Reconozco este nombre por haberlo leído en Isaías: A sus siervos - dice- les dará otro nombre. El que quiera felicitarse en el país, se felicitará por el Dios veraz. ¡Oh nombre bendito, óleo difundido por doquier! ¿Hasta dónde? Desde el cielo hasta Judea, y desde allí fluye por toda la tierra; y desde todos los confines del orbe la Iglesia canta: Tu nombre es óleo derramado. Y bien derramado ciertamente, puesto que no sólo se difundió por cielos y tierra, sino que alcanzó a los mismos infiernos, de modo que al nombre de Jesús se dobla toda rodilla -en el cielo, en la tierra y en el infierno-, diciendo: Tu nombre es óleo derramado. Ved a Cristo, ved a Jesús: ambos nombres fueron infundidos a los ángeles, ambos difundidos entre los hombres, entre aquellos hombres que, cual bestias, se revolcaban en su propia miseria, salvando así a hombres y animales de acuerdo con la sobreabundante misericordia de Dios. ¡Qué grandeza y qué humildad la de este nombre!
Humilde sí, pero saludable. Si no fuera humilde no se derramaría sobre mí; y si no fuese saludable no me habría rescatado. Soy partícipe de este nombre, y también de su herencia. Soy cristiano, hermano de Cristo soy. Y si soy lo que afirmo, entonces soy heredero de Dios y coheredero con Cristo. Y ¿qué tiene de extraño que el nombre del Esposo sea un nombre derramado, cuando es derramado el mismo Esposo? Pues él se despojó de su rango y tomó la condición de esclavo. Finalmente dice: Estoy como agua derramada. La plenitud de la divinidad, habitando corporalmente en la tierra, fue derramada para que cuantos estamos revestidos de un cuerpo mortal participáramos de esta plenitud y, saturados de este perfume vital, exclamáramos: Tu nombre es óleo derramado.

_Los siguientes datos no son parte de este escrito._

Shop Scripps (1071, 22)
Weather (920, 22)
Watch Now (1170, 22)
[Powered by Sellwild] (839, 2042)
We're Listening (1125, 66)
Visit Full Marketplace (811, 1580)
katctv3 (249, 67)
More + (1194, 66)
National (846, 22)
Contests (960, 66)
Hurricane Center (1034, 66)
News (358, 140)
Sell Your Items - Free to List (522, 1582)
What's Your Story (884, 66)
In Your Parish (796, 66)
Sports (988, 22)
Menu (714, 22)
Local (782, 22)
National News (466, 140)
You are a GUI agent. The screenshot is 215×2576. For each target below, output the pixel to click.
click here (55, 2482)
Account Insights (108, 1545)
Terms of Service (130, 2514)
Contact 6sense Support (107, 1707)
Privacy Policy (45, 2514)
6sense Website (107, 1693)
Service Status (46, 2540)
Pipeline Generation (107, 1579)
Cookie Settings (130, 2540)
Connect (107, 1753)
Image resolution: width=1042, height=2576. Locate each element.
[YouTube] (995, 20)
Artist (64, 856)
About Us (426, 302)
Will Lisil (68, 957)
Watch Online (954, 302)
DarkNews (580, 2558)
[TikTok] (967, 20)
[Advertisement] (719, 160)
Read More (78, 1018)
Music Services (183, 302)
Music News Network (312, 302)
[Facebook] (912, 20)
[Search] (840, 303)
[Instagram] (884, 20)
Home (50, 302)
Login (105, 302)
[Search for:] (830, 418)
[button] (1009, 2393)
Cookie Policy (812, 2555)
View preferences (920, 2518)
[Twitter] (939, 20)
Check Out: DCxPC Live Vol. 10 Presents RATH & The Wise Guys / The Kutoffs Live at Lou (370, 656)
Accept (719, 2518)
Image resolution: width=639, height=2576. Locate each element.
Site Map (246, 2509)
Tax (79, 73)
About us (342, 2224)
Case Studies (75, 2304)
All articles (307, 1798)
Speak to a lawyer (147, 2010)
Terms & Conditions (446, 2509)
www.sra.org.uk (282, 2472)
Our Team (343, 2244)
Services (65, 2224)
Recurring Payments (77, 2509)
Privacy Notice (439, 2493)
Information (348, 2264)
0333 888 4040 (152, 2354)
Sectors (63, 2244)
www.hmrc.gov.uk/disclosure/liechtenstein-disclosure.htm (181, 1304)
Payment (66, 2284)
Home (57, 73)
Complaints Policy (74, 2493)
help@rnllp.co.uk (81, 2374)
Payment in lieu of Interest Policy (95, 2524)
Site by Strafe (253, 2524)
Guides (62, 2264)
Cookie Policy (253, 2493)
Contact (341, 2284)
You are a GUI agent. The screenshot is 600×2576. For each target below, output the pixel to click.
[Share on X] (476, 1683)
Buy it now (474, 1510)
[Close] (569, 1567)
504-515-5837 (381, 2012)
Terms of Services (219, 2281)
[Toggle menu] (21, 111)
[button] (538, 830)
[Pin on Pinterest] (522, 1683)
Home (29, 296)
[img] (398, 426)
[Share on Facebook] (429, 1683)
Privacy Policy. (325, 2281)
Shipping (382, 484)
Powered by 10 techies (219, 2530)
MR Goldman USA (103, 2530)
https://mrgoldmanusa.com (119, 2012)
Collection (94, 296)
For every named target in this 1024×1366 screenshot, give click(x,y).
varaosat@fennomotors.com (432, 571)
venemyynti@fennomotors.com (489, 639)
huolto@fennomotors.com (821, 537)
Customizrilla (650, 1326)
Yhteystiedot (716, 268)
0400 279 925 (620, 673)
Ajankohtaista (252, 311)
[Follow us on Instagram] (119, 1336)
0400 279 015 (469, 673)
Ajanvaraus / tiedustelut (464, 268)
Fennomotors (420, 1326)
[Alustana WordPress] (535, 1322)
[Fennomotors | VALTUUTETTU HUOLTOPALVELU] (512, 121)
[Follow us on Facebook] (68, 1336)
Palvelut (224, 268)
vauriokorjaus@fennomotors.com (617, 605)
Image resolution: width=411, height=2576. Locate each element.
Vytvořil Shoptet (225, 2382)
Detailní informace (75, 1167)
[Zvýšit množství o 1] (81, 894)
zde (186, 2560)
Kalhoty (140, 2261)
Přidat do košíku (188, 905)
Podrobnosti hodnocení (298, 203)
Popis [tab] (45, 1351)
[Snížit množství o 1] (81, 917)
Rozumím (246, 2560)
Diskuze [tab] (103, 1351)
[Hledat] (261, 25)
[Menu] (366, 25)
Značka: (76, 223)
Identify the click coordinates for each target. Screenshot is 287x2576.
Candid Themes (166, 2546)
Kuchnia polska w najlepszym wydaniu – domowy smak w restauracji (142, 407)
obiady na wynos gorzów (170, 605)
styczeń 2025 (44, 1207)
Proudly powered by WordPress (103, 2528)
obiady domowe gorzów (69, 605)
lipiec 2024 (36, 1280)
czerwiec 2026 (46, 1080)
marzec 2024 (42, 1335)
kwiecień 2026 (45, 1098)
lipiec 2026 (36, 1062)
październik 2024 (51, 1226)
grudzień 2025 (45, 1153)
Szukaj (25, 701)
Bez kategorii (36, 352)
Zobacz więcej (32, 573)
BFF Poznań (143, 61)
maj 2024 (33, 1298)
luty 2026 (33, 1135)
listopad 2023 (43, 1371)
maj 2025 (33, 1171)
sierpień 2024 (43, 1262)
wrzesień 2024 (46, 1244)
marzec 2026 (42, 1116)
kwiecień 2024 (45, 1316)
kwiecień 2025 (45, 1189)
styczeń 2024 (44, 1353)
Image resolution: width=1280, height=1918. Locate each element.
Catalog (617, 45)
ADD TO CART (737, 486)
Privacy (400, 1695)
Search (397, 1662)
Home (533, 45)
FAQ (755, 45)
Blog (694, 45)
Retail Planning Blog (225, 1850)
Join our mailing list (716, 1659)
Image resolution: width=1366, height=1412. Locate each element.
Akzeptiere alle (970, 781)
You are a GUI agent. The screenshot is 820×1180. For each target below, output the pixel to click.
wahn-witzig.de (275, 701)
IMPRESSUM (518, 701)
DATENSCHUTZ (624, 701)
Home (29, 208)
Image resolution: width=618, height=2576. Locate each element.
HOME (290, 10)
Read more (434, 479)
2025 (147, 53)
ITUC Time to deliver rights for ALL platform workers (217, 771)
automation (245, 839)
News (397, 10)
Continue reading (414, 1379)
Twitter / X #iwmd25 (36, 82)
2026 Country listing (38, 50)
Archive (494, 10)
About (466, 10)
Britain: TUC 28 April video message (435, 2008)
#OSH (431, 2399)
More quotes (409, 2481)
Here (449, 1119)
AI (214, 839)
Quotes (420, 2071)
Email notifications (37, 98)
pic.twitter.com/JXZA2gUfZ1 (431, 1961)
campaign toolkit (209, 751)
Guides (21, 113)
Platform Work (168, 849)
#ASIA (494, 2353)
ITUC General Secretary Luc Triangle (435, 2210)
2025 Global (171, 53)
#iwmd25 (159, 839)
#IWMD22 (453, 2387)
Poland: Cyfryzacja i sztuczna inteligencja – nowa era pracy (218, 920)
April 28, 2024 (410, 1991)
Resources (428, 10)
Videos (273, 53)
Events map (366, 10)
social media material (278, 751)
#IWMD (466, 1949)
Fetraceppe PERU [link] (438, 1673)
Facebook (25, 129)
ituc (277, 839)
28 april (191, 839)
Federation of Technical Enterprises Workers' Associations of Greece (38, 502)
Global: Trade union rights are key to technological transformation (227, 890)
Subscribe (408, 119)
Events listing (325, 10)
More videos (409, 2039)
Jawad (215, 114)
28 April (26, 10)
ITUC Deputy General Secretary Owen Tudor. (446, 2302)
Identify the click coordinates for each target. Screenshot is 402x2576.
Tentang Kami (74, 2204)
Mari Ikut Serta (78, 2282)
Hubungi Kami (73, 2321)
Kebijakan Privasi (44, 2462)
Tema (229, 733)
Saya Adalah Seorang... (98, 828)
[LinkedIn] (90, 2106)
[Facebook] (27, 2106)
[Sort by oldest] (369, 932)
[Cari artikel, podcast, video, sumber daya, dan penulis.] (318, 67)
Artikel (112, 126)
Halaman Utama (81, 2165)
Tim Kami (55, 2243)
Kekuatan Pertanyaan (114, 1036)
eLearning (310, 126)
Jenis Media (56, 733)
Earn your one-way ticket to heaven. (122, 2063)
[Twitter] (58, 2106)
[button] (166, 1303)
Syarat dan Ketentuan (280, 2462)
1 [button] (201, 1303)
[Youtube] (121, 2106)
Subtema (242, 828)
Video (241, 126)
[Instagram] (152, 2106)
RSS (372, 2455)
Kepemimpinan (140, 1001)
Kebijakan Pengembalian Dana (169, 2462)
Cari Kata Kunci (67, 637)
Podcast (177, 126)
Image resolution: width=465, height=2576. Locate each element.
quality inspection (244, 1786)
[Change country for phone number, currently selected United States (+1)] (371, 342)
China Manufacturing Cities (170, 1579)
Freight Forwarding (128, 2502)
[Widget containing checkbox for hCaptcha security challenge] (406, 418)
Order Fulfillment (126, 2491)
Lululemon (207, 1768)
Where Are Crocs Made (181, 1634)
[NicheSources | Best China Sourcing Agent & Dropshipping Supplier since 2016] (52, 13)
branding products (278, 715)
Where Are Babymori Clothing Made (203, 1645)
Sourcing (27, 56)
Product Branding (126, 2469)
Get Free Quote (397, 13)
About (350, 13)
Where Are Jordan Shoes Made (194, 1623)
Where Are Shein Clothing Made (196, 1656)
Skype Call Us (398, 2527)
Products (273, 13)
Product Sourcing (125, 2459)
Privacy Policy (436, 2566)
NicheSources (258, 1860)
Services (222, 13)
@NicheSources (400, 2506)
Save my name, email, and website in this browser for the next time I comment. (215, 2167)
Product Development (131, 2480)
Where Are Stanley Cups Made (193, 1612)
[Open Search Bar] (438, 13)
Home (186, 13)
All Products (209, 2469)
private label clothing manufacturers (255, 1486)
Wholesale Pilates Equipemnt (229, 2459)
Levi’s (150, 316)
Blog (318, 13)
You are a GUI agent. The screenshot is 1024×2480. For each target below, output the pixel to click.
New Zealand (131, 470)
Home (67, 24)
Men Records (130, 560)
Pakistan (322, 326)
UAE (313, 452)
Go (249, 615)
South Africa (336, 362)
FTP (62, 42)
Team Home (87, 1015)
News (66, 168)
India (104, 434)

Existe indudablemente una cierta analogía entre el óleo y el nombre del Esposo, y no sin motivo el Espíritu Santo subrayó esta interrelación. No sé si a vosotros se os ocurrirá alguna razón más convincente; yo la descubro en la triple función del óleo: luce, alimenta, unge. Fomenta el fuego, nutre el cuerpo, alivia el dolor: luz, alimento, medicina. Lo mismo podemos afirmar del nombre del Esposo: predicado, ilumina; meditado, nutre; invocado, alivia y unge.
¿De dónde piensas que ha surgido sobre la faz de la tierra una tan grande y súbita luz de fe, sino de la predicación del nombre de Jesús? ¿No nos llamó Dios, en el resplandor de este nombre, a su luz admirable, de modo que, iluminados por ellos y viendo la luz en este resplandor, pueda con razón afirmar Pablo: Antes erais tinieblas, pero ahora sois luz en el Señor? El mismo Apóstol recibió el encargo de llevar este nombre ante los reyes y los paganos, y ante los hijos de Israel. Y lo llevaba como una antorcha que iluminaba la patria, y pregonaba por doquier: La noche está avanzada, el día se echa encima: dejemos las actividades de las tinieblas y pertrechémonos con las armas de la luz. Conduzcámonos como en pleno día, con dignidad. Y lo mostraba a todos como candil sobre el candelero, anunciando por todas partes a Jesús, y éste crucificado.
¡Cómo brilló esta luz y cómo deslumbró los ojos de todos los presentes cuando, saliendo cual relámpago de la boca de Pedro, fortaleció materialmente los pies y los tobillos de un lisiado e iluminó a muchos ciegos en el espíritu! ¿No es cierto que arrojó ascuas encendidas cuando gritó: En nombre de Jesucristo Nazareno, echa a andar?
Pero el nombre de Jesús no es solamente luz: es también alimento ¿O es que no te sientes reconfortado cada vez que lo recuerdas? ¿Hay algo que como él nutra adecuadamente el espíritu del que lo medita? ¿Hay algo que como él calme el tumulto de los sentidos, dé vigor a las virtudes, fomente las costumbres buenas y honestas y alimente los castos afectos? Al alma le resulta poco apetitoso cualquier alimento si no va sazonado con este óleo; le resulta insípido si no va condimentado con esta sal. Si escribes, no me sabe a nada si no leo allí el nombre de Jesús; si hablas o predicas, no me sabe a nada si no oigo el nombre de Jesús. Jesús es miel en la boca, melodía en el oído, júbilo en el corazón.